(Data in this exercise):
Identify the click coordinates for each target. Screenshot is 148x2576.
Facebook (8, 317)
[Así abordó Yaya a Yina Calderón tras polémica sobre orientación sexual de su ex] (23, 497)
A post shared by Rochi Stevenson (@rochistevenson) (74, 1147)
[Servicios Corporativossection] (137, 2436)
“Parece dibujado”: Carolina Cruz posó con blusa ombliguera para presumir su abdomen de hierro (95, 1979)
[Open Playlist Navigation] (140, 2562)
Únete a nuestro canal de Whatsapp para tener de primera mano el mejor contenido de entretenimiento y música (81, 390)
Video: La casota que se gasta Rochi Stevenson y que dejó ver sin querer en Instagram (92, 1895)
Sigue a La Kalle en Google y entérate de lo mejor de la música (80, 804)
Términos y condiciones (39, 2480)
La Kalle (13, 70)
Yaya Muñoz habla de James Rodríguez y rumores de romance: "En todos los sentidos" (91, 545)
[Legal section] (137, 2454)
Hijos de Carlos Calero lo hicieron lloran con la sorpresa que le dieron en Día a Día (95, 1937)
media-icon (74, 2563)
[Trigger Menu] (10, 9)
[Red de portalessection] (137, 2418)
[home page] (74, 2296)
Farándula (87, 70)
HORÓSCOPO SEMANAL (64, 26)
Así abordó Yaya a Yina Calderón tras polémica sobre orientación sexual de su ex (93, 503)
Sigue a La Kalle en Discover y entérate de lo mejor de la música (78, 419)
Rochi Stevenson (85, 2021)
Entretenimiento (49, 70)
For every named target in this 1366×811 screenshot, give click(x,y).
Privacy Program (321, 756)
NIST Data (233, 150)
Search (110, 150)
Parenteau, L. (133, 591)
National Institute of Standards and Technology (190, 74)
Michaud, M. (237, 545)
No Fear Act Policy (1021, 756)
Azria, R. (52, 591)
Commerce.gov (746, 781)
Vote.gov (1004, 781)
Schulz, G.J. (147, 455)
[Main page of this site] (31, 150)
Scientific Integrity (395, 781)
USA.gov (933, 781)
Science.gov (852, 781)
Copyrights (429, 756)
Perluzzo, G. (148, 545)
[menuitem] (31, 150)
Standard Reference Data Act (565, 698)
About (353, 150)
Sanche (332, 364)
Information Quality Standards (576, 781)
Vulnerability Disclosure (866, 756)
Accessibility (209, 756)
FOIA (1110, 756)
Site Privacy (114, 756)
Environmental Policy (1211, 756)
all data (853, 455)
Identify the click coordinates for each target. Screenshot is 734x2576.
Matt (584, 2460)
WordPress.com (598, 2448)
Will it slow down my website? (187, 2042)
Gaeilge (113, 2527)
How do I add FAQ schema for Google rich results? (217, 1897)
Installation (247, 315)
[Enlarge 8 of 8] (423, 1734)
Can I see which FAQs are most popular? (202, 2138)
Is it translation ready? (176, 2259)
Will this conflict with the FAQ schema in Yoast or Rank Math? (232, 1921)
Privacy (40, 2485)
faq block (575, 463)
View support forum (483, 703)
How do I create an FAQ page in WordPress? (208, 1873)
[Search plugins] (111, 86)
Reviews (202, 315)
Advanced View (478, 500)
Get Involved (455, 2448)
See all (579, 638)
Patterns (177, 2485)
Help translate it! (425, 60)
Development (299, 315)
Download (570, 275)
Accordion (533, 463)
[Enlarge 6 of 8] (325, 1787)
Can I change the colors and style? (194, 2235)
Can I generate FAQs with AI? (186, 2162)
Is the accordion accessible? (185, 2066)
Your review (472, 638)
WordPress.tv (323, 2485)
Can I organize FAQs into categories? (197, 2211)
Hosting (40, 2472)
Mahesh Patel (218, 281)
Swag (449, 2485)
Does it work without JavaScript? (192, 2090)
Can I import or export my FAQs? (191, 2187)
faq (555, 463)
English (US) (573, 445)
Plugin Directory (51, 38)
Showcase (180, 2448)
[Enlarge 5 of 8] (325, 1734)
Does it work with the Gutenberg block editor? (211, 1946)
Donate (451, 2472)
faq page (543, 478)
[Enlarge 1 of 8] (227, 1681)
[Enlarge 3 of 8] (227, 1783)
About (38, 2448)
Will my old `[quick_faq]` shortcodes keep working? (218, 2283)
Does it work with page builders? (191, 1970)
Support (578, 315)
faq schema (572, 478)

(Exercise): From the entries above, tally the lines that contain the string "orientación". Report the total and nothing more.

(Reply to the exercise): 2